The application expects a YAML config at /config/config.yaml by default.

Example:

module_path: embedding_ingestion.runners.MinioVLLMQdrantRunner

loader:
  module_path: embedding_ingestion.loaders.MinioLoader
  endpoint: minio:9000
  access_key: ${MINIO_ACCESS_KEY}
  secret_key: ${MINIO_SECRET_KEY}
  bucket: datasets
  dataset_module_path: your_project.datasets.MyTextDataset
  dataset_minio_path: corpora/my-dataset.parquet

store:
  module_path: embedding_ingestion.store.QdrantStore
  url: http://qdrant:6333
  collection_name: my_embeddings
  distance: cosine
  embedder:
    module_path: retrievalbase.evaluation.openai_compatible.OpenAICompatibleEmbedder
    model_name: text-embedding-3-large
    base_url: http://vllm:8000/v1
  processor:
    module_path: retrievalbase.evaluation.nomic.NomicProcessor

Running

CLI

After the config file is mounted or created at /config/config.yaml:

embedding-ingestion

Equivalent:

python -m embedding_ingestion.main

Docker

Build:

docker build -t embedding-ingestion .

Run:

docker run --rm \
  -v /absolute/path/to/config:/config \
  embedding-ingestion

The image entrypoint runs:

python -m embedding_ingestion.main

Best practices

Treat ingestion as destructive by default

QdrantStore.create() deletes and recreates the target collection before writing.

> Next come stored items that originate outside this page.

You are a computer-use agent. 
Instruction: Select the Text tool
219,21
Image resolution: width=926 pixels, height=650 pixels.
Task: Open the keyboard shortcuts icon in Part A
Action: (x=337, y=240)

Use a dedicated collection per run or environment, and do not point this job at a production collection unless full replacement is intended.

Use stable dataset classes

dataset_module_path must point to a concrete TextDataset subclass with a working from_minio(...) implementation. Keep that class in a versioned package so ingest behavior remains reproducible.

Validate non-app dependencies before running

Before executing the pipeline, confirm:

  • the MinIO bucket and object key exist
  • the Qdrant URL is reachable
  • the embedding endpoint is healthy
  • the selected embedding model returns the expected vector dimension

Watch for deduplication behavior

The built-in loader groups rows by page_content and keeps the first metadata entry. If duplicate text with different metadata matters in your use case, change that behavior before relying on the default loader.

Make runs idempotent where possible

Point IDs are generated deterministically from page_content and metadata. That is good for stable re-ingestion semantics, but only if your upstream dataset normalization is also stable.

Extending the package

Add a custom implementation when you need a different source or vector store:

  • subclass DocumentLoader for a new ingestion source
  • subclass Store for a new destination
  • subclass Runner if orchestration needs to change

Then point the YAML module_path values at your custom classes.

Repository layout

src/embedding_ingestion/
  __init__.py      # abstract loader/store/runner contracts
  loaders.py       # MinIO dataset loader
  store.py         # Qdrant embedding store
  runners.py       # concrete pipeline runner
  settings.py      # config models
  utils.py         # runner loading and deterministic document IDs
  main.py          # CLI entrypoint

Project details


Download files

Download the file for your platform. If you're not sure which to choose, learn more about installing packages.

Source Distribution

embedding_ingestion-1.0.0.tar.gz (115.3 kB view details)

Uploaded Source

Built Distribution

If you're not sure about the file name format, learn more about wheel file names.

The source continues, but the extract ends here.